User clicks Ok in Add doctor window. Now all the patients are stored, plus the new doctor.
If user clicked Cancel on the doctor window, all the doctor and patient info is discarded.
Try if you like, mentally, to imagine how you might do the above using delphi data aware controls, and TADOQuery or other ADO objects. If there is a non-ADO-specific way to do this, I'm interested in that too, I'm just throwing ADO out there because I happen to be using MS-SQL Server and ADO in my current applications.
So at a previous employers where I worked for a short time, they had a class called TMasterDetail that was specifically written to add the above to ADO recordsets. It worked sometimes, and other times it failed in some really interesting and difficult to fix ways.
Is there anything built into the VCL, or any third party component that has a robust way of doing this technique? If not, is what I'm talking about above requiring an ORM? I thought ORMs were considered "bad" by lots of people, but the above is a pretty natural UI pattern that might occur in a million applications. If I was using a non-ADO non-Delphi-db-dataset style of working, the above wouldn't be a problem in almost any persistence layer I might write, and yet when databases with primary keys that use identity values to link the master and detail rows get into the picture, things get complicated.
Update: Transactions are hardly ideal in this case. (Commit/Rollback is too coarse a mechanism for my purposes.)
Your asking two separate questions:
How do I cache updates?
How can I commit updates to related tables at the same time.

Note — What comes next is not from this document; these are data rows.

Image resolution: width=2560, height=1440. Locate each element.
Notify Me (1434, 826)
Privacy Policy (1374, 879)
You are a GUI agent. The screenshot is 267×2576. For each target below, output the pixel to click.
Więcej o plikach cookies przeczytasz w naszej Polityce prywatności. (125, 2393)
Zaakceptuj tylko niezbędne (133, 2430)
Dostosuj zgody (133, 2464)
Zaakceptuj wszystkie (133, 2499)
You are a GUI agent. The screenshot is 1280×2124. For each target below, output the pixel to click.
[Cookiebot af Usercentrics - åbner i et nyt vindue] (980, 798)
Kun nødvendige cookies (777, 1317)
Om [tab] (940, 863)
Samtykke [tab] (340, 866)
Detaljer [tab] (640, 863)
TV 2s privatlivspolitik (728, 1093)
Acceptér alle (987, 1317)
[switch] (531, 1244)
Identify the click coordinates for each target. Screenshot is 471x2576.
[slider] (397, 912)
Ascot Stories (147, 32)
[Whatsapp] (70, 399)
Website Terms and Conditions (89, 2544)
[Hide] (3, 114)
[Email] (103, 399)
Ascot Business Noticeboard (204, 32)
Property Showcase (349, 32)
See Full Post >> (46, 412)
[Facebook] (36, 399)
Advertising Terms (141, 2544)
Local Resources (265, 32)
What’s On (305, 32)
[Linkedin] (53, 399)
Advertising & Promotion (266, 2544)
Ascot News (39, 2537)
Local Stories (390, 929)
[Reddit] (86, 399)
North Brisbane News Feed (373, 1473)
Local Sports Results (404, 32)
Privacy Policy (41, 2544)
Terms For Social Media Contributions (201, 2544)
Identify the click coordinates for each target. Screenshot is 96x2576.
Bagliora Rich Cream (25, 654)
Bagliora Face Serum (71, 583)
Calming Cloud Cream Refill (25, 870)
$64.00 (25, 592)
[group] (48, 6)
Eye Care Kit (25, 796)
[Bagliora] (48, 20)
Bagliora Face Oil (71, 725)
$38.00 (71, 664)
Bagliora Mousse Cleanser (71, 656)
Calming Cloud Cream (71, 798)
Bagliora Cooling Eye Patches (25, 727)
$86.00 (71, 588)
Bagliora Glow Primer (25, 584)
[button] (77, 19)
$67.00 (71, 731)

Cached updates can be accomplished a number of different ways. Which one is best depends on your specific situation:
ADO Batch Updates
Since you've already stated that you're using ADO to access the data this is a reasonable option. You simply need to set the LockType to ltBatchOptimistic and CursorType to either ctKeySet or ctStatic before opening the dataset. Then call TADOCustomDataset.UpdateBatch when you're ready to commit.
Note: The underlying OLEDB provider must support batch updates to take advantage of this. The provider for SQL Server fully supports this.
I know of no other way to enforce the master/detail relationship when persisting the data than to call UpdateBatch sequentially on both datasets.
Parent.UpdateBatch;
Child.UpdateBatch;
Client Datasets
Data caching is one of the primary reasons for TClientDataset's existence and synchronizing a master/detail relationship isn't difficult at all.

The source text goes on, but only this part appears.